Ya digo que son raros. Les cuesta convencerse de que todo lo que necesitan está en la pantalla del ordenador y les revienta leer o ver la historia que hubiesen querido dar ellos. Siguen pensando que dar noticias es la principal función de un periodista y observan, entre atónitos y descreídos, a los compañeros que llegan al oficio con la idea de hacer un mundo mejor o se convierten en periodistas-activistas. Su medio natural es la calle y allí mantienen conversaciones con gente tan poco recomendable como miembros de bandas latinas, líderes de clanes gitanos, menas, prostitutas o confidentes. Cuando no están en la redacción, pasan mucho tiempo con policías y guardias civiles, de los que saben cuántos hijos tienen y cómo toman el café. He visto a algunos de ellos trabajar clandestinamente mientras estaban afectados por un ERTE porque ha saltado una noticia en su zona y solo ellos tenían las fuentes necesarias para llevarla a buen puerto. "Un crimen de la leche y ¿qué hago? ¿Le digo a mi fuente que mi empresa no me deja trabajar estos tres días?", me ha dicho alguno, quejoso y acelerado por la adrenalina que le daba la historia que estaba escribiendo y que no firmaría, porque estaba en pleno ERTE.

Forman una peculiar tribu, en la que el compañerismo tiene como únicos límites la competitividad y funcionan con códigos no escritos que solo ellos conocen y entienden. Si, por ejemplo, en el descanso de un juicio alguno se lleva a tomar un café a un abogado, ninguno se unirá a la reunión sin pedir permiso. Gente rara, como ven. Hablan un metalenguaje que hace posible que un asesinato tenga "color" o que un desaparecido "pinte mal".
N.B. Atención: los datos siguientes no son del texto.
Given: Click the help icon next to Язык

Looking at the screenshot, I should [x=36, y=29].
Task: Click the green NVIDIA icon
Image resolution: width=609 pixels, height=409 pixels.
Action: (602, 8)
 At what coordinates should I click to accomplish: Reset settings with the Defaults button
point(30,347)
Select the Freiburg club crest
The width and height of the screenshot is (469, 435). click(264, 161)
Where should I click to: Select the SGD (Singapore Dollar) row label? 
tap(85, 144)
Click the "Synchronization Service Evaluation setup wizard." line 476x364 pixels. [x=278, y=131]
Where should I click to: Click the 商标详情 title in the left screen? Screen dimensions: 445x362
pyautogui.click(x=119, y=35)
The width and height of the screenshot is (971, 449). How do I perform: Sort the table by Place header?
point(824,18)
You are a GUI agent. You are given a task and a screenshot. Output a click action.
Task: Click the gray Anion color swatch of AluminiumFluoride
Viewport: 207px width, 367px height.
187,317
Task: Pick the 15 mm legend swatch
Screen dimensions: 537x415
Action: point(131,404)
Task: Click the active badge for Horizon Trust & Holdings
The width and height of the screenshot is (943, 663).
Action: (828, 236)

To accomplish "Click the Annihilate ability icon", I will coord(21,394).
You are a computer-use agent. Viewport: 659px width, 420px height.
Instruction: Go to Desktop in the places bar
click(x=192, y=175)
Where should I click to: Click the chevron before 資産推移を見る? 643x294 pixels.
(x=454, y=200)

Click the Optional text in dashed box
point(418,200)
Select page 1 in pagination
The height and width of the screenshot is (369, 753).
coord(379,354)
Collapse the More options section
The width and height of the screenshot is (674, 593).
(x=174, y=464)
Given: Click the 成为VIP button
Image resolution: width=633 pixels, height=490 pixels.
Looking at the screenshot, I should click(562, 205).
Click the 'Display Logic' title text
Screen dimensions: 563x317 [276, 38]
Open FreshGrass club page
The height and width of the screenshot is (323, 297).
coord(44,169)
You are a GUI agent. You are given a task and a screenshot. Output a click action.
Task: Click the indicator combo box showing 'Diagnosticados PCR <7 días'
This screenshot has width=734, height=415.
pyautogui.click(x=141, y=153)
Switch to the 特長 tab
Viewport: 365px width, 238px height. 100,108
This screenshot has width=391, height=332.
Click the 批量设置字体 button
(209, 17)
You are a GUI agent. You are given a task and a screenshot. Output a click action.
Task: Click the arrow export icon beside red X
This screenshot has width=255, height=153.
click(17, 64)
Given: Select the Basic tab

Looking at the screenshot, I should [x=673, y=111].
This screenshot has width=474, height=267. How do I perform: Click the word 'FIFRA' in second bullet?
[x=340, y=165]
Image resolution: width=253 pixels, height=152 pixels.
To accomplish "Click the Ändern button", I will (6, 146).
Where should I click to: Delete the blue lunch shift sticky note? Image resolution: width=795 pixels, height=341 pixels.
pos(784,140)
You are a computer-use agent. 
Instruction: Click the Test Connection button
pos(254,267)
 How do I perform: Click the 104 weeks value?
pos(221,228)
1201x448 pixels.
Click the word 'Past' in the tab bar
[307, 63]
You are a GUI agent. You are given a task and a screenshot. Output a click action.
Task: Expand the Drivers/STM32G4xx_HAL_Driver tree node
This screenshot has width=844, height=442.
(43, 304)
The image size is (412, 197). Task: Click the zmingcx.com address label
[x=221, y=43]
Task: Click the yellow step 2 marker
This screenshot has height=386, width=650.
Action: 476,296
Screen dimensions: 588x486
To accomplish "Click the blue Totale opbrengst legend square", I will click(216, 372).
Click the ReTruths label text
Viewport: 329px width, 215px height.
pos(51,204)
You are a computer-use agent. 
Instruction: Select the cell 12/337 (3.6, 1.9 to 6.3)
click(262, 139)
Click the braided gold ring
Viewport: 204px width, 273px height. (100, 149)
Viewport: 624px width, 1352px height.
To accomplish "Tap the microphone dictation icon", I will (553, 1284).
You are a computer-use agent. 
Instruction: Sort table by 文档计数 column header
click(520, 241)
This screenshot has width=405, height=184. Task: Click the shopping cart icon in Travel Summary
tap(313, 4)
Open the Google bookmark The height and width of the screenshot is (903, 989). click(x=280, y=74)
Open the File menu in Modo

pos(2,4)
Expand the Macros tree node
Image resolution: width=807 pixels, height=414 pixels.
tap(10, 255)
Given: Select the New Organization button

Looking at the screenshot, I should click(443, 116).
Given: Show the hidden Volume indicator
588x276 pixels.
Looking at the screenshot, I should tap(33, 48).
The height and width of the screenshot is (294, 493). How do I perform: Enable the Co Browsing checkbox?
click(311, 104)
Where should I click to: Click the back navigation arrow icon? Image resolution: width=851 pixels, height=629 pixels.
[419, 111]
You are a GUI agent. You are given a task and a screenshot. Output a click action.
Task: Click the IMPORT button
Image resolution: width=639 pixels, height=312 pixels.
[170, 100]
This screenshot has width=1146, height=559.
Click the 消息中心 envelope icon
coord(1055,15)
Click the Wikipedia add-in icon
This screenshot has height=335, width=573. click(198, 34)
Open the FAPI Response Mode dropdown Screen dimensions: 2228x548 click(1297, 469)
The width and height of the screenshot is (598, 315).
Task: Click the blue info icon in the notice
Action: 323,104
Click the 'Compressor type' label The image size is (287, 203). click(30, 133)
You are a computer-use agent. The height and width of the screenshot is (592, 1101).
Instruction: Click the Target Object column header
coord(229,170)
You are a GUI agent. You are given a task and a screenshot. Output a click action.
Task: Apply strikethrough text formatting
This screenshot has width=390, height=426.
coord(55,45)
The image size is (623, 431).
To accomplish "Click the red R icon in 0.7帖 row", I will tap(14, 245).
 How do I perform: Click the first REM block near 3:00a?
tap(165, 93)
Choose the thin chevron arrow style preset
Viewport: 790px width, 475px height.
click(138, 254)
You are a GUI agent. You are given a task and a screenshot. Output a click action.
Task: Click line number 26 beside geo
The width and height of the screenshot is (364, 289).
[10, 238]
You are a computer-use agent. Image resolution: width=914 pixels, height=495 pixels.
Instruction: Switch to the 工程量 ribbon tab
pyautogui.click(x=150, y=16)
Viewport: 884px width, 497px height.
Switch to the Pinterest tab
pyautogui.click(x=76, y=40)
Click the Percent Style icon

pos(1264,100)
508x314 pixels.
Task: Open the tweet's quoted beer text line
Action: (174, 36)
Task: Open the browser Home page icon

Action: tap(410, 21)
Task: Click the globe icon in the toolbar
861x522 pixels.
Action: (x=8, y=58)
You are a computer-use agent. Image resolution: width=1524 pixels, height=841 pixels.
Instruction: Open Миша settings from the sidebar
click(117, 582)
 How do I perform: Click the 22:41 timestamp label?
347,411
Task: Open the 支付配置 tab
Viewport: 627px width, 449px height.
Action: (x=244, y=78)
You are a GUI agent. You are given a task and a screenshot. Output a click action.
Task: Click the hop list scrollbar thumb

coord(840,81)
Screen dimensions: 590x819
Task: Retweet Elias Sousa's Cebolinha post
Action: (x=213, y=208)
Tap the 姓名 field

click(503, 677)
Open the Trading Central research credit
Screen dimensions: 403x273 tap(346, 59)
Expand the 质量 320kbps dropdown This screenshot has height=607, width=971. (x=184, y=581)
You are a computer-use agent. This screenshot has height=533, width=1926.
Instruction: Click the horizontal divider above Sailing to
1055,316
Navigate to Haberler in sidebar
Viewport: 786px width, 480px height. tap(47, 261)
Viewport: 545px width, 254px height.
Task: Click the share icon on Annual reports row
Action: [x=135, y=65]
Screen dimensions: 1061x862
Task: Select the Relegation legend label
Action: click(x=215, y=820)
Competir está en su ADN y piensan siempre a lo grande. Les cuesta conformarse, buscan la imagen única, la foto exclusiva y el testimonio más fiable –el del investigador, el del protagonista, el del mayor experto en la materia– y huyen de los todólogos de todo a cien como de la peste. Su única bandera y sus únicos colores son los de las víctimas, a las que intentan tratar con el máximo respeto, moviéndose siempre en el delicado equilibrio que supone contar la maldad y sus consecuencias sin herir aún más a quien padece sus consecuencias. Sus fuentes de información son las más sensibles de cuantas manejan los periodistas y por ello acaban ocasionalmente en un juzgado, donde las protegen como a sus propias vidas.

Son gente rara. Se dedican a los sucesos. No son mejores ni peores que el resto de los periodistas. No es necesario que los entiendan, pero protéjanlos y respétenlos. Ellos se volverán a dejar la piel para contar su próxima historia. No tienen remedio.